About that time, BCI stepped in and told the people of Austin the surprising truth: bats are gentle and incredibly sophisticated animals; bat-watchers have nothing to fear if they don’t try to handle bats; and on the nightly flights out from under the bridge, the Austin bats eat 10,000 to 20,000 pounds of insects, including agricultural pests.
As the people of Austin came to appreciate their bats, the population under the Congress Avenue Bridge grew to be the largest urban bat colony in North America.
More than 100,000 people visit the bridge to witness the bat flight, generating $10 million in tourism revenue annually, according to BCI.
On an average summer night in Texas and New Mexico, bats consume an estimated 1.5 million pounds of the flying insects. A staple of the bat diet is the corn earworm moth, a major agricultural pest and public enemy number-one for corn crops. Moths that harm cotton crops are another favorite bat snack.
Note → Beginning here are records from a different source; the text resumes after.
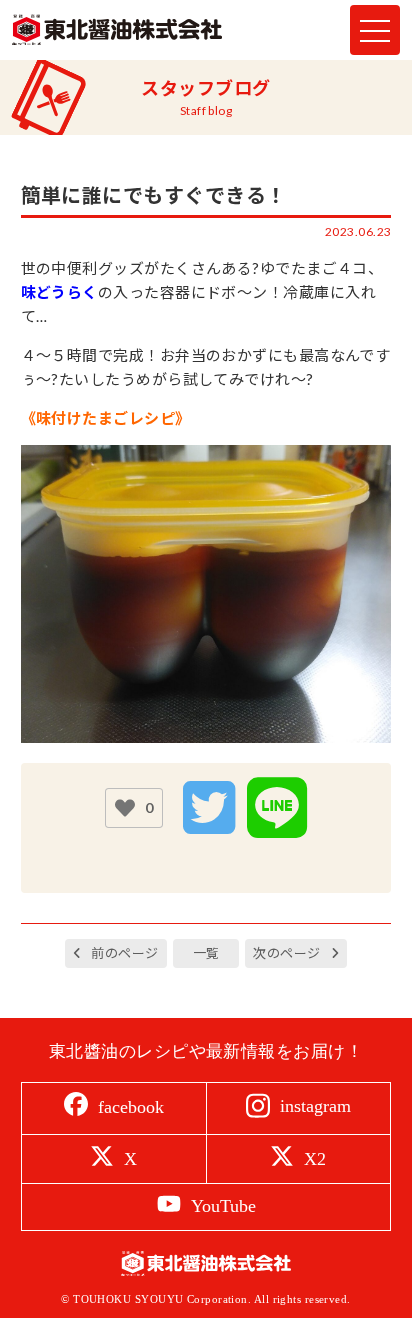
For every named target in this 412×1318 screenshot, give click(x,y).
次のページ (286, 953)
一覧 (206, 953)
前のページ (124, 953)
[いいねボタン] (125, 808)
Even bat guano has value. Historically, it was prized as a fertilizer and mined from Carlsbad Cavern and other caves. It is still mined from a few caves and used to give a rich, chemical-free boost to garden soils. Scientists are studying microbes found in bat guano for various industrial purposes.
One potential benefit is medicinal. Using their sharp teeth, vampire bats make tiny cuts in the skin of a sleeping animal. The bats’ saliva contains a chemical that keeps the blood from clotting, and without the side effects of current anticoagulants on the market, according to BATS Magazine, a quarterly publication for BCI members.
For NCKRI, the opportunity to change public opinion about the night-flying mammals, and to further study the cave and karst features that attract them, will move a step closer to reality with the November 24 groundbreaking ceremony.